In a recent landmark decision, the Fifth Circuit Court of Appeals[1] ruled that imposing a lifetime gun ban on marijuana users is unconstitutional. The case of US v. Daniels[2] centered around Patrick Daniels, a Mississippi man who had been arrested and sentenced to prison for possessing firearms as an unlawful user of marijuana. The three-judge panel unanimously concluded that this conviction was inconsistent with the historical context and traditional understanding of gun regulation[3], ultimately violating the Second Amendment rights of citizens.
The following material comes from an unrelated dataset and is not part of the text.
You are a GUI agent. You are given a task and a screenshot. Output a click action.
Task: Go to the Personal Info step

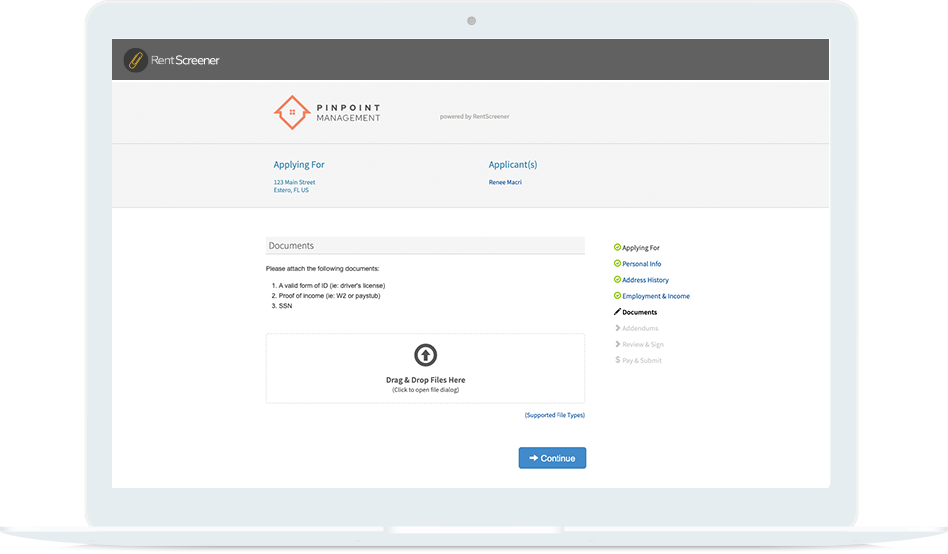[641, 264]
Judge Jerry E. Smith, an appointee of President Ronald Reagan, authored the opinion[4] for the panel, asserting that while history and tradition may support limitations on an intoxicated person’s right to bear arms, disarming a sober individual solely based on their past marijuana use is not justified. The panel argued that disallowing a nonviolent drug user from possessing firearms was a violation of their Second Amendment rights. The court specifically noted that the challenged statute, § 922(g)(3)[5], was unconstitutional as applied to Daniels.
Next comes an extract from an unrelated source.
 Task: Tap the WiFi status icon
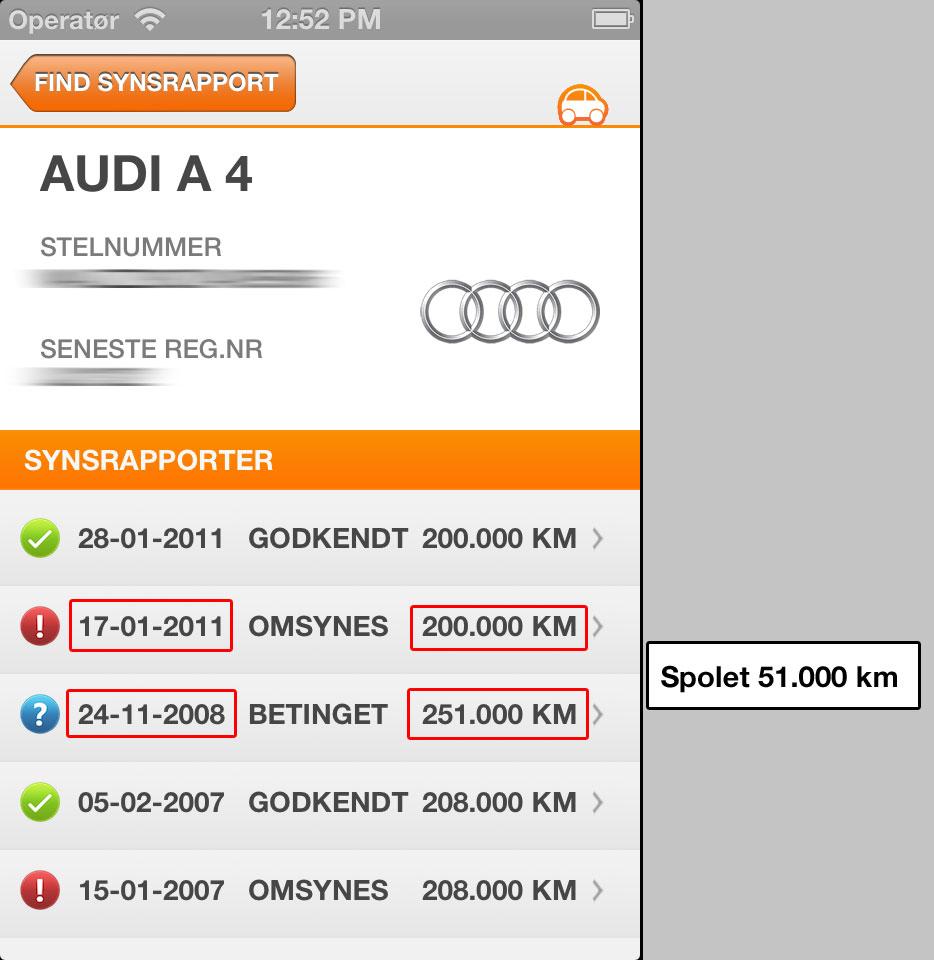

This ruling contributes to the ongoing national discourse surrounding the scope and limits of the Second Amendment. Courts across the country are grappling with defining who exactly the Second Amendment protects and the circumstances under which a person can be legitimately disarmed. This decision emphasizes that while there may be valid concerns about the intersection of gun ownership and drug use, a more nuanced approach is needed to balance individual rights with public safety.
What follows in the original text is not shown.